[SUPPLIED MATERIAL Boundary: Start]

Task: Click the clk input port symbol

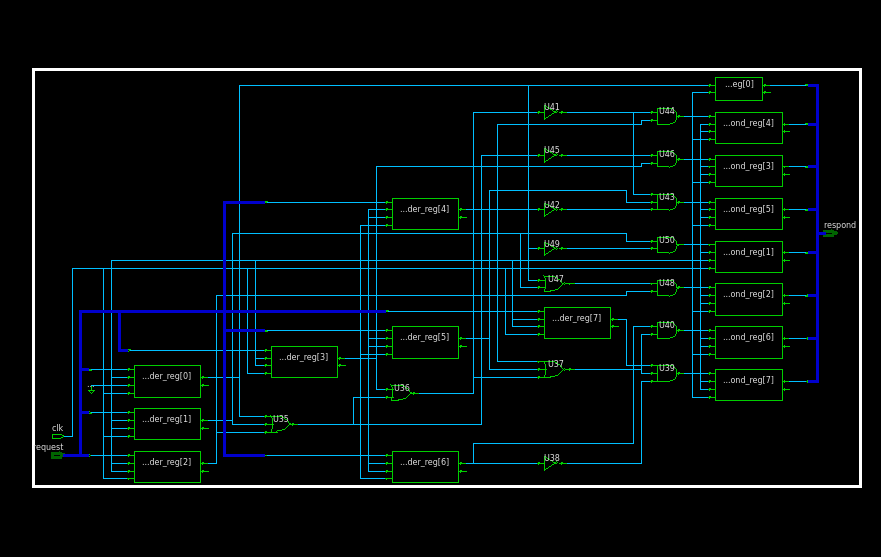Action: coord(57,437)
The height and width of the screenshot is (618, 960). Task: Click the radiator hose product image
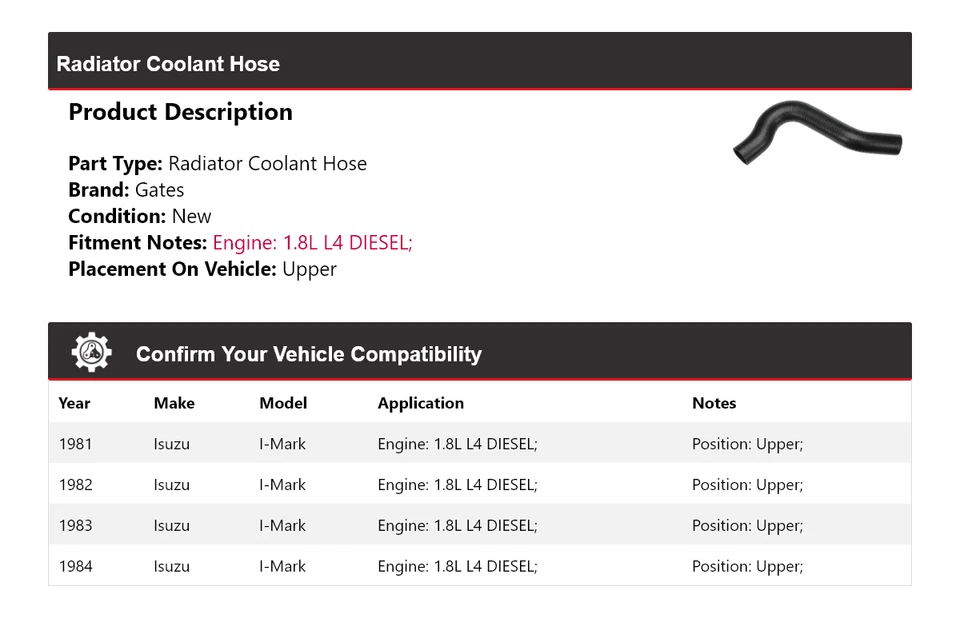point(816,134)

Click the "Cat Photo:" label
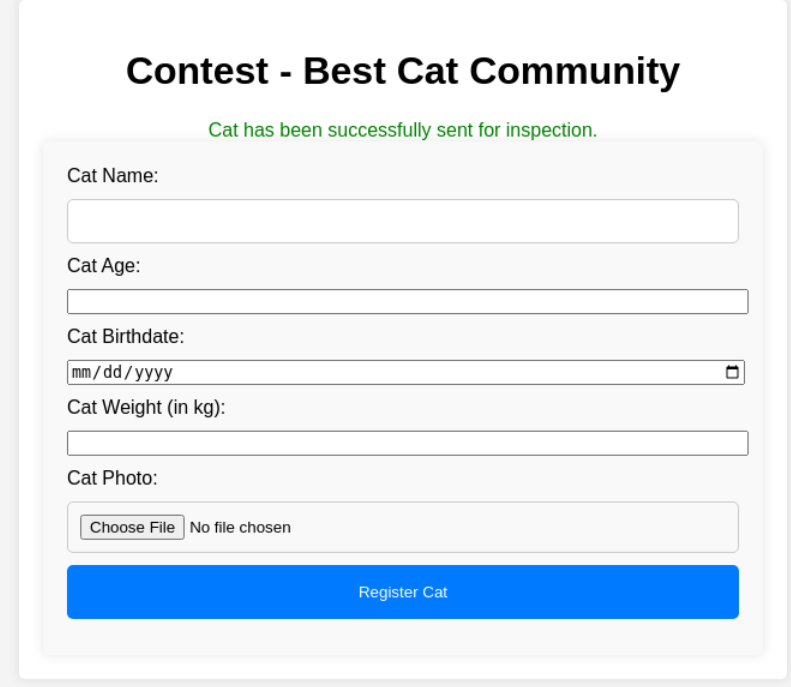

[SUPPLIED MATERIAL Boundary: End]

--- WHAT THIS TASK INVOLVES ---
Can you repeat every record above exactly, apart from the pictures?

--- PROBLEM SOLUTION ---
Task: Click the clk input port symbol

Action: coord(57,437)
The height and width of the screenshot is (618, 960). Task: Click the radiator hose product image
point(816,134)

Click the "Cat Photo:" label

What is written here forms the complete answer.